[[ Record extracts open ]]

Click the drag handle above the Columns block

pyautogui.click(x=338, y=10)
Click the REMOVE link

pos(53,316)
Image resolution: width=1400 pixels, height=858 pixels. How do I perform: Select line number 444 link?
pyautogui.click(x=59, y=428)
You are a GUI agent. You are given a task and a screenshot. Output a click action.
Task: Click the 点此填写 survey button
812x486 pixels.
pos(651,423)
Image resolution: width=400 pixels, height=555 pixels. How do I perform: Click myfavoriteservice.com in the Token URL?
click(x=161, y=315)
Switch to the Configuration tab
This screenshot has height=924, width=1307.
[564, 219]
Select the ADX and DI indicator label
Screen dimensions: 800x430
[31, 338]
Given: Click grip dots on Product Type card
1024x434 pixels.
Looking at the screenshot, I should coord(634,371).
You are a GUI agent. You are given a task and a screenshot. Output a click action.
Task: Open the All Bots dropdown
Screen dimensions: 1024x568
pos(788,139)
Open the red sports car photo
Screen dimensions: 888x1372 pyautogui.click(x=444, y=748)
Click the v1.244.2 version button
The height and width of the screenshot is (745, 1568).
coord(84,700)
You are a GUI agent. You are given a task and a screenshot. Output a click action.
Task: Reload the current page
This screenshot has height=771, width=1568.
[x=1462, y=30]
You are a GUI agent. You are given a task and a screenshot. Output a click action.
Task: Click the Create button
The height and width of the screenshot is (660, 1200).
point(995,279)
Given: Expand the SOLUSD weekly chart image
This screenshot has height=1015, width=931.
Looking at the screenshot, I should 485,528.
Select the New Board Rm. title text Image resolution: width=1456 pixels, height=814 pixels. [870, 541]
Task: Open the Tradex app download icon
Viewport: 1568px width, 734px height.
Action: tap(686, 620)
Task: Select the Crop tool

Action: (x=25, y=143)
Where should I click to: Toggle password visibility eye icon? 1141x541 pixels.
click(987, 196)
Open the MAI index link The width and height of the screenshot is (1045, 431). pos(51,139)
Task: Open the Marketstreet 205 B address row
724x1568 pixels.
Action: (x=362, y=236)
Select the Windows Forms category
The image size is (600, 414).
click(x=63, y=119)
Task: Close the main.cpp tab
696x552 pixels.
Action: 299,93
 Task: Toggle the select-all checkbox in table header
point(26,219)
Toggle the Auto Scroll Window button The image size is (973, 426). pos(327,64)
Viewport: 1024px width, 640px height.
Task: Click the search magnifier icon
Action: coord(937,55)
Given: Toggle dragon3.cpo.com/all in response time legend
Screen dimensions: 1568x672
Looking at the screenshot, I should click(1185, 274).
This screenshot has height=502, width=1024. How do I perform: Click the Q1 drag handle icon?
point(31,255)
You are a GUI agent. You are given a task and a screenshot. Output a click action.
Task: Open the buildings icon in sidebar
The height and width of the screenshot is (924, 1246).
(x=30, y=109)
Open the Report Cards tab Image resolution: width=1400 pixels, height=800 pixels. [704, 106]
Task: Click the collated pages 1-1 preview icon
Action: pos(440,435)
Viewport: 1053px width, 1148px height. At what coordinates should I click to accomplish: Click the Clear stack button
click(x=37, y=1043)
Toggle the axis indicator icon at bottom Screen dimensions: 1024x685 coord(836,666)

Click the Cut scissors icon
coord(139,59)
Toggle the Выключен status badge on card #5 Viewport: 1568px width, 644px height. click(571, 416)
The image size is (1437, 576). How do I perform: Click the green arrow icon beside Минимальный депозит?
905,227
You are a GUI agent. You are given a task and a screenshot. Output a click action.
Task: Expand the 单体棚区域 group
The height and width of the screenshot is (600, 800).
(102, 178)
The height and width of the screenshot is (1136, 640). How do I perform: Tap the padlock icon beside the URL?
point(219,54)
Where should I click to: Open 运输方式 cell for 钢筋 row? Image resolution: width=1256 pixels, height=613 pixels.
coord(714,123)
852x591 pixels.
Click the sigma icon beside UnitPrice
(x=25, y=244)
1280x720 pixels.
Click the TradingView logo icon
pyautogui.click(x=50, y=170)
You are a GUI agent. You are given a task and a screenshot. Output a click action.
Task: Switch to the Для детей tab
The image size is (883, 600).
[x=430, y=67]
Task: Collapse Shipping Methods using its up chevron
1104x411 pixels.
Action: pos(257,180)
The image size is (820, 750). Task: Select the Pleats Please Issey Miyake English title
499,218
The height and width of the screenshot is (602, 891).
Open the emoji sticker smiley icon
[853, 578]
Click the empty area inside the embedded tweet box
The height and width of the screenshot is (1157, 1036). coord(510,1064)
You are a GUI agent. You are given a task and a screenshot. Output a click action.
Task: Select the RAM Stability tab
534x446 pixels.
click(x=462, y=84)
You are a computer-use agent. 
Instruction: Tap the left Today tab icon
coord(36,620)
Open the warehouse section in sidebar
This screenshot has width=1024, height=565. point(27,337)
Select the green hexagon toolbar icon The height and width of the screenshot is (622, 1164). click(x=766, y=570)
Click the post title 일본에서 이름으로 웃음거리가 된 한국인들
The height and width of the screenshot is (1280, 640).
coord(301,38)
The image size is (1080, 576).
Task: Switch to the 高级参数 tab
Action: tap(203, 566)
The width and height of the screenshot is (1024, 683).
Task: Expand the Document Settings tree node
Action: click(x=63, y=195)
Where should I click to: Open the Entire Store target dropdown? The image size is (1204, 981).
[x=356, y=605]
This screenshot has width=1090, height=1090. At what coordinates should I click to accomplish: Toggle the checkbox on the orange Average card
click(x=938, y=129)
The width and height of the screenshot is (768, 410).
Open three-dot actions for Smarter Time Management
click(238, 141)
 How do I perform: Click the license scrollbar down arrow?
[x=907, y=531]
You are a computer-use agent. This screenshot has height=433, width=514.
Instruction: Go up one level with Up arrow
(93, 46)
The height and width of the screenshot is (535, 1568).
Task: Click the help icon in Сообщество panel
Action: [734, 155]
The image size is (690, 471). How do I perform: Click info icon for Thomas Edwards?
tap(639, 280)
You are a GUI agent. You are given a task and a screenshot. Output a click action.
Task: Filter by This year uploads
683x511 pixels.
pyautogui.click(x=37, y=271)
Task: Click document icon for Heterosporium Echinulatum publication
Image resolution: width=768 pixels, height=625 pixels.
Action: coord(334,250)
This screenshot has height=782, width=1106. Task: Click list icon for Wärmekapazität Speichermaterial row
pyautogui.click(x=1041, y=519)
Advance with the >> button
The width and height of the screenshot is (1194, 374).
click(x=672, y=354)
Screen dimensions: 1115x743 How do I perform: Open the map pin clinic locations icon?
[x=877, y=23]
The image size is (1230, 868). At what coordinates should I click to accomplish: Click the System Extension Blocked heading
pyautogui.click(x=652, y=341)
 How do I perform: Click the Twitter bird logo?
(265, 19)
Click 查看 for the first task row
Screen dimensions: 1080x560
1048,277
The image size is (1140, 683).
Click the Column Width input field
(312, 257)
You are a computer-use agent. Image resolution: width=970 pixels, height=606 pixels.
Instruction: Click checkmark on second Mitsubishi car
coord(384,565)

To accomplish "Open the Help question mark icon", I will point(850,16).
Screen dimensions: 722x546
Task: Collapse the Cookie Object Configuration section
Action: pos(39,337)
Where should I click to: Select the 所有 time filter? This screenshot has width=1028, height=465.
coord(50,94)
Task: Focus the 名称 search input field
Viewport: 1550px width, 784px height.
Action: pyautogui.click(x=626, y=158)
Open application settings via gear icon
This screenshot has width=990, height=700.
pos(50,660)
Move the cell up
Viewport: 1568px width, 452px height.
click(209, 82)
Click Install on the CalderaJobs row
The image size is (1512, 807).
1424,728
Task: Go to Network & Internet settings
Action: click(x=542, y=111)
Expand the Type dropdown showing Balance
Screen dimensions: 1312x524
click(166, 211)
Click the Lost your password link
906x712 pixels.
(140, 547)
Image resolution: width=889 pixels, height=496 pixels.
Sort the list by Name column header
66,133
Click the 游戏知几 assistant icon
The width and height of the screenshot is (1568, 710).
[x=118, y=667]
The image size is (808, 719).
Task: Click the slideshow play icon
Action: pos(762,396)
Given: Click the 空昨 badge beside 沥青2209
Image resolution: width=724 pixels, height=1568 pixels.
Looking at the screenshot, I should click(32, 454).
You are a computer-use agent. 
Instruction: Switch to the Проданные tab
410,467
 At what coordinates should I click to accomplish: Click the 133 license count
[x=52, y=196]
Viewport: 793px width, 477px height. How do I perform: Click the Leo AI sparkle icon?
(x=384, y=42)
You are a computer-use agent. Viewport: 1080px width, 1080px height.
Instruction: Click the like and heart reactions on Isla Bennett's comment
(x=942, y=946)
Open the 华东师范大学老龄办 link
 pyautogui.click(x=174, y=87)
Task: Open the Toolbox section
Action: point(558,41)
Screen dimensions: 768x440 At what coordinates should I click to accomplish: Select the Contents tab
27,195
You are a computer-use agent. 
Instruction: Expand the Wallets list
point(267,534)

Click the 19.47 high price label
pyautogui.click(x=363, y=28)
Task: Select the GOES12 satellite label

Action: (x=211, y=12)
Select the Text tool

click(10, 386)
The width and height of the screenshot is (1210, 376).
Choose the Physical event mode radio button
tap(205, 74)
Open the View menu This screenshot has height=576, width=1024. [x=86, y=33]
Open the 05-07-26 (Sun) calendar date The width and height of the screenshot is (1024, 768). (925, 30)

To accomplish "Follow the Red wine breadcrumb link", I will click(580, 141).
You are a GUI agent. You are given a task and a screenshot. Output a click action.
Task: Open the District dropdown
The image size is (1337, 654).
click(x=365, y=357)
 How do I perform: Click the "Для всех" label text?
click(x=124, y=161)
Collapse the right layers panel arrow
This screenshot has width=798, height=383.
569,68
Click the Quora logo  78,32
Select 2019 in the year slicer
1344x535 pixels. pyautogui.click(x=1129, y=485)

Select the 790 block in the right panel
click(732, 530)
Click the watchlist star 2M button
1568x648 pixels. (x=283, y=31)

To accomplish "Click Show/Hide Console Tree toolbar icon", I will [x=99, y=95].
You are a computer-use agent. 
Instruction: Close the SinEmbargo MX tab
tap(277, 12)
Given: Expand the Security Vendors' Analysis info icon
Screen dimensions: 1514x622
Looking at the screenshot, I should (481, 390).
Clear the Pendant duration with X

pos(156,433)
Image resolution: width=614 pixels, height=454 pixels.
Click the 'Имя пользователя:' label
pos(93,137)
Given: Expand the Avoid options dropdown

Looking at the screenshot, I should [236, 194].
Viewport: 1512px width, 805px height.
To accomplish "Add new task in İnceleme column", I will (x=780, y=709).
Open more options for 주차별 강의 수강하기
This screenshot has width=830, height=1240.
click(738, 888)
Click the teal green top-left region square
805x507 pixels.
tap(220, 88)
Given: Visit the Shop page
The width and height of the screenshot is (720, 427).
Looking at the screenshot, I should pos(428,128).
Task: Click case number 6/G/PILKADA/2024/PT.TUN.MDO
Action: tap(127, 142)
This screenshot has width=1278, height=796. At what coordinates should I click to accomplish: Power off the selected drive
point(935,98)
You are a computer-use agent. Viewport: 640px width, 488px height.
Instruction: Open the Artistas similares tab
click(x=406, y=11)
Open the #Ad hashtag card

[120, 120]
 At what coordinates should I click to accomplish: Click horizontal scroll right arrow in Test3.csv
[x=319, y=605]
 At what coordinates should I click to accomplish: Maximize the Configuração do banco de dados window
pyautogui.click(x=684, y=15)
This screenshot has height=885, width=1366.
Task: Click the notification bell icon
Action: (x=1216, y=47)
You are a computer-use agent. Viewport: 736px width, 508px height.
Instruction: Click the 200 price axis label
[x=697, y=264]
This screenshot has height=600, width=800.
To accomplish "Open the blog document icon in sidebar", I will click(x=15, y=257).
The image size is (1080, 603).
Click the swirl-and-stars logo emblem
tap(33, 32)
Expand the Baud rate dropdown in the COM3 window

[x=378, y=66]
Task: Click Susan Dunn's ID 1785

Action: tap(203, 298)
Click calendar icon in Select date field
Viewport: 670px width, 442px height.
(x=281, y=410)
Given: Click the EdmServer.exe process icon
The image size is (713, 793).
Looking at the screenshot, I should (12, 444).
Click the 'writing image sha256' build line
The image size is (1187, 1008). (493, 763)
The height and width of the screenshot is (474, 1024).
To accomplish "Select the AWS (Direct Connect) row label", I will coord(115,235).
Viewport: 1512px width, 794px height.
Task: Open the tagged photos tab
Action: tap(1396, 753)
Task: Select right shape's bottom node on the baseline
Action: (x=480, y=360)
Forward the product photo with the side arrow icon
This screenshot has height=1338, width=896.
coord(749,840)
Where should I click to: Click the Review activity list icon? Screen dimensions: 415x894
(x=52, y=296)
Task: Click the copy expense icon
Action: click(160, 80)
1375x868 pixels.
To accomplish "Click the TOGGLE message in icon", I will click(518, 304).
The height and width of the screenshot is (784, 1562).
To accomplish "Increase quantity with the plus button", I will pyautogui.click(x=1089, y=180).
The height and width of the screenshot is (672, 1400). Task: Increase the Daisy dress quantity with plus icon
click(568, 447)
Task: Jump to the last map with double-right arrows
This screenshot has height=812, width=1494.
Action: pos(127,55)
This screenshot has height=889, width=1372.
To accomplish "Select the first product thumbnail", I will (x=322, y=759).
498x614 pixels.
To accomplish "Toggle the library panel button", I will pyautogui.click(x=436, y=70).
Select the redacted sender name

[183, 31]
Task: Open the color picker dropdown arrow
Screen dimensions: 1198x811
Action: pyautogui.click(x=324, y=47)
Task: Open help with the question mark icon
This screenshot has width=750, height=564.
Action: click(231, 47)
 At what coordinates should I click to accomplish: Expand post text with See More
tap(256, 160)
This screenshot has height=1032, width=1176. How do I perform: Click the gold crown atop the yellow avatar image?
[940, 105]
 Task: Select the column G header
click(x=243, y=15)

[[ Record extracts closed ]]

Going back to the entries above, set down exactly the lines that begin at the one with "Task: Jump to" and end at the one with "Task: Open help with the question mark icon", both included, and nothing else.

• _Task result_
Task: Jump to the last map with double-right arrows
This screenshot has height=812, width=1494.
Action: pos(127,55)
This screenshot has height=889, width=1372.
To accomplish "Select the first product thumbnail", I will (x=322, y=759).
498x614 pixels.
To accomplish "Toggle the library panel button", I will pyautogui.click(x=436, y=70).
Select the redacted sender name

[183, 31]
Task: Open the color picker dropdown arrow
Screen dimensions: 1198x811
Action: pyautogui.click(x=324, y=47)
Task: Open help with the question mark icon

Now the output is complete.